Probing the Specificity of the Serine Proteases Subtilisin Carlsberg and α-Chymotrypsin with Enantiomeric 1-Acetamido Boronic Acids. An Unexpected Reversal of the Normal “l”-Stereoselectivity Preference

Enantiomeric 1-acetamido boronic acids, which are N-acetyl transition state analog inhibitor analogs of l- and d-forms of the amino acids alanine, phenylalanine, p-fluorophenylalanine, p-chlorophenylalanine, and 1-naphthylalanine, have been evaluated as inhibitors of the serine proteases subtilisin Carlsberg (SC) and α-chymotrypsin (CT). All of the boronic acids are powerful competitive inhibitors of both enzymes, with, as expected, the l-enantiomers being generally more potent than the d-enantiomers. However, a dramatic reversal of the normal stereoselectivity preference was observed in the inhibition of CT by [1-acetamido-2-(1-naphthyl)ethyl]boronic acid, with the d-enantiomer becoming a 25-fold more potent inhibitor than the l-enantiomer.
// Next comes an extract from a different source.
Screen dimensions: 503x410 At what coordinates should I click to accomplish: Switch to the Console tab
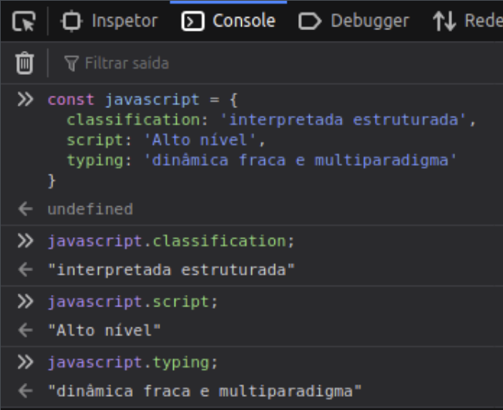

Furthermore, the KI of 127 nM for CT inhibition by this d-enantiomer is the lowest of any of the boronic acids evaluated. Molecular modeling analyses of the possible binding modes of the inhibitors suggest that the stereoselectivity reversal is due to S1-pocket orientations of naphthyl groups that are different from those of the aromatic side chains of the phenylalanine analogs.